What you’ll be doing:
Partner with internal engineering efforts in GPU cluster building and networking and convey architecture and guidelines information both direct to customer and with field teams supporting customers
Guide field teams and their customers in cluster design, weighing design principles but also complex, situational limitations to make the most performant and supportable GPU clusters possible
Work closely with field teams supporting customers to ensure successful first deployments with new products, including new network architectures and topologies
Feedback customer/field perspectives on networking development and workflows back to engineering teams building internal clusters and/or composing customer facing documentation on guidelines and service flows
Perform hands-on work to assist field teams debugging issues relating to network build, configuration, and performance, bringing to bear internal engineering expertise and known bugs
What we need to see:
BS, MS, or PhD in Computer Science, Electrical Engineering, Computer Engineering, Physics, or related field (or equivalent experience)

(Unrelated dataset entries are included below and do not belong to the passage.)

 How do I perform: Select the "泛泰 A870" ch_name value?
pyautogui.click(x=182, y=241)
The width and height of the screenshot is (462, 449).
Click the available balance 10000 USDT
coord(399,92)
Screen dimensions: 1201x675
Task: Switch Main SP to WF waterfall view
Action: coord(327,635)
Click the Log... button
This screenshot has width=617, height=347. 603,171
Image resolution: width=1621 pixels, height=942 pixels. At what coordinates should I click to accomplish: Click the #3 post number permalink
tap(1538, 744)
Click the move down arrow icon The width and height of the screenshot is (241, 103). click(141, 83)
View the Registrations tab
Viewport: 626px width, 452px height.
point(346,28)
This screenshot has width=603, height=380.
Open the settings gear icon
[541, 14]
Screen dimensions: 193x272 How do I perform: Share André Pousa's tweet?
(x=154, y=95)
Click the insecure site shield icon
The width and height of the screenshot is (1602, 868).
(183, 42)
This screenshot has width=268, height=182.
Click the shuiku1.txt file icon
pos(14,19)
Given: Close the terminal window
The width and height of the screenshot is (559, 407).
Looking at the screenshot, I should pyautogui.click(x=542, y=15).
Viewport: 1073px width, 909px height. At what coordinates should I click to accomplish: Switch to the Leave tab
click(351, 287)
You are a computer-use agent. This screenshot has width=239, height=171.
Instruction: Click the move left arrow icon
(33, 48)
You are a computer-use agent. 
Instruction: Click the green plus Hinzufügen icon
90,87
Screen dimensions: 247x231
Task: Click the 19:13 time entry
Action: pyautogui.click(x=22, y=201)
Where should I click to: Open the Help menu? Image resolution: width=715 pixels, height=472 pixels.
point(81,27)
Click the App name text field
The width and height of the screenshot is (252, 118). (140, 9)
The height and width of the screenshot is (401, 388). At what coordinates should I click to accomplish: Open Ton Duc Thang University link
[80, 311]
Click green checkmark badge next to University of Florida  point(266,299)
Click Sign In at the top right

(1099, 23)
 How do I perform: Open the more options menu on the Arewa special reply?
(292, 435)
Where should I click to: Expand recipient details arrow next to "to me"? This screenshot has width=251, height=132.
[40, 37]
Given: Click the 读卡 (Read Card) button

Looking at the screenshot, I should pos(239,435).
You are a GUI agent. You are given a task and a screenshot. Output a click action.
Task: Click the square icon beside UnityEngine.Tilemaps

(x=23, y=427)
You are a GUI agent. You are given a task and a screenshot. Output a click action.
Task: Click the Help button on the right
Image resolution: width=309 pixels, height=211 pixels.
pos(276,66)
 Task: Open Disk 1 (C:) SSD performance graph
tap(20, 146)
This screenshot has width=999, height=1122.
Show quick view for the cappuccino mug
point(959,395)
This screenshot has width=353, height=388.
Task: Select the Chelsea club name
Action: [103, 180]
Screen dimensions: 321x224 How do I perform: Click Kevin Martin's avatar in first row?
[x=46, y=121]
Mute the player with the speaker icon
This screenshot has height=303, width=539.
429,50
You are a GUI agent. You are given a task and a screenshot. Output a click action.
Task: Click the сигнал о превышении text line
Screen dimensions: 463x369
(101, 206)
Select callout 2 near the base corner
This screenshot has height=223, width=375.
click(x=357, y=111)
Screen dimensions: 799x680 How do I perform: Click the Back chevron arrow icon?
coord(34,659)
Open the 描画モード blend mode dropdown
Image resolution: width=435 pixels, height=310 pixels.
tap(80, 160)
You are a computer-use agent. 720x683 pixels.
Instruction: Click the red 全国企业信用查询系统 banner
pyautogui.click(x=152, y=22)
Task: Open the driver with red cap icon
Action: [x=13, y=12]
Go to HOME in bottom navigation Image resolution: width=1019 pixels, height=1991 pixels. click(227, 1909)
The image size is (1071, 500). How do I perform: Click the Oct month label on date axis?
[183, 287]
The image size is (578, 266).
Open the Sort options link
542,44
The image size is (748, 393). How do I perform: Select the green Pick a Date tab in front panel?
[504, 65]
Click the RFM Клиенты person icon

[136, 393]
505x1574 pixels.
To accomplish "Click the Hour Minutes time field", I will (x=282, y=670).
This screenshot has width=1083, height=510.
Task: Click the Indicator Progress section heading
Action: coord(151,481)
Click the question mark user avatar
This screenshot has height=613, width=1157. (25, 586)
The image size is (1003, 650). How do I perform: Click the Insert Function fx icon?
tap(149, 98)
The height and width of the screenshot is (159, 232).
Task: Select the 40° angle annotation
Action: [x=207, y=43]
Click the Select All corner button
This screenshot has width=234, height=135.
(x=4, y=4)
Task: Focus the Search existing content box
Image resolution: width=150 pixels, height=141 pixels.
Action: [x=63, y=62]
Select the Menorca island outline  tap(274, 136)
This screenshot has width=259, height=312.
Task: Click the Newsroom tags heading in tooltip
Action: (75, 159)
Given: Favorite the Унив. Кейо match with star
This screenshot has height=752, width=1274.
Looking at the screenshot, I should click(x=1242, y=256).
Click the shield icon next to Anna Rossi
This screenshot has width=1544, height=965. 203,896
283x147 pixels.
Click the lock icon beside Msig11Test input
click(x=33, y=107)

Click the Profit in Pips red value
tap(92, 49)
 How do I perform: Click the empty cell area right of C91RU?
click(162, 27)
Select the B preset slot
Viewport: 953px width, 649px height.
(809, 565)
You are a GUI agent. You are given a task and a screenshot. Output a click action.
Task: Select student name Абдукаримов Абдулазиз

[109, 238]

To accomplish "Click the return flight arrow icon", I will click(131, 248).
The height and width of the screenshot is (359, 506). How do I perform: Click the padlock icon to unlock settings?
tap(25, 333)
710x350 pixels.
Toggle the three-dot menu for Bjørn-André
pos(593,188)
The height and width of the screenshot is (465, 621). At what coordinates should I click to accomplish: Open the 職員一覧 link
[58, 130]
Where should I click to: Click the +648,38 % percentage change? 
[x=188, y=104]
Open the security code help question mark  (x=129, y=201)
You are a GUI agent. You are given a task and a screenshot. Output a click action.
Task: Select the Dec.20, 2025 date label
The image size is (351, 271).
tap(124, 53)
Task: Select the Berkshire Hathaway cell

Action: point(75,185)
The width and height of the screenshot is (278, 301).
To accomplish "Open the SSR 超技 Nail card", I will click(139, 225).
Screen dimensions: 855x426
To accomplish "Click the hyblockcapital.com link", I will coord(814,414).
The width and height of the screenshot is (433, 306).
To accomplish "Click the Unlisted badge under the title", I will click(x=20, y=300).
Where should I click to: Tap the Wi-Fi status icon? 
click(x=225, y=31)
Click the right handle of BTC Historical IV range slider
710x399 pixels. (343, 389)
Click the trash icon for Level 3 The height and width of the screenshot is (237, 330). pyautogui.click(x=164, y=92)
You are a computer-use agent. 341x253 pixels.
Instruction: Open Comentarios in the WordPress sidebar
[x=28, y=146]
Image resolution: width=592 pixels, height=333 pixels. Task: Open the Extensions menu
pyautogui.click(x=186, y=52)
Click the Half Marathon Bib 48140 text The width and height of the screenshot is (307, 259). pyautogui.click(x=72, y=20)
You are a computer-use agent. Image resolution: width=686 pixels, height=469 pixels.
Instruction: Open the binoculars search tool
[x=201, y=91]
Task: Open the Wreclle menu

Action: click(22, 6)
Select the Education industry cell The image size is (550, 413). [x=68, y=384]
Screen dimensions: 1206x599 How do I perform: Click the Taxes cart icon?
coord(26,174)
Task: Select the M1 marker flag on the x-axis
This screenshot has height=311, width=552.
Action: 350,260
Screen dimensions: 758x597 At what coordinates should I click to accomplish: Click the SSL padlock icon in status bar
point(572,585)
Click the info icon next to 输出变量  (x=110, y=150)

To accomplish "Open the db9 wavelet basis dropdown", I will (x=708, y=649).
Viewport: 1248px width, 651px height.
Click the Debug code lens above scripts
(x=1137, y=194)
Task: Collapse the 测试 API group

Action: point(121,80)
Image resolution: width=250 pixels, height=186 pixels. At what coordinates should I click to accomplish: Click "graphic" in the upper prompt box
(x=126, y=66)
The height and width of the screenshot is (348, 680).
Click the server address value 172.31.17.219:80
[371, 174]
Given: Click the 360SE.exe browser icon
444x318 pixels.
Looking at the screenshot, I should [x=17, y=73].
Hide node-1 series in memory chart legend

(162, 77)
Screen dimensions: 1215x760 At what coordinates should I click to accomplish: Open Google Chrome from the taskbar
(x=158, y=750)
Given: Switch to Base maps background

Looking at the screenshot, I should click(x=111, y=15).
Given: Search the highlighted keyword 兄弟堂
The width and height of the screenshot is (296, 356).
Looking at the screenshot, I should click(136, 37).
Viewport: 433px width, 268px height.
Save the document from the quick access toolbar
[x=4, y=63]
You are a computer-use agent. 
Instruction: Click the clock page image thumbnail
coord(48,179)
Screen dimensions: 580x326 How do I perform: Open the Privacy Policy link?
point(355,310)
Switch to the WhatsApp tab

8+ years of experience in network architecture, network design, network validation and troubleshooting
Proven expertise in designing large-scale distributed systems, AI clusters, or HPC infrastructure
Ability to translate complex engineering concepts into customer-ready documentation, diagrams, and reference material
Ways to stand out from the crowd:
Experience leading large-scale AI Factory or HPC cluster bring-ups or builds
Hands-on experience with NVIDIA networking products including, but not limited to, Infiniband, Spectrum-X, BlueField, etc.
Knowledge of NCCL, MPI, and collective communication patterns in distributed training as it pertains to networking patterns and design
Background in network performance optimization, congestion control, and validation at scale
External customer facing skill-set and background
NVIDIA is widely considered to be one of the technology world’s most desirable employers with very competitive benefits. We have some of the most forward-thinking and innovative people in the world working for us. If you're creative and autonomous, we want to hear from you!
Your base salary will be determined based on your location, experience, and the pay of employees in similar positions. The base salary range is 184,000 USD - 287,500 USD for Level 4, and 224,000 USD - 356,500 USD for Level 5.You will also be eligible for equity and benefits.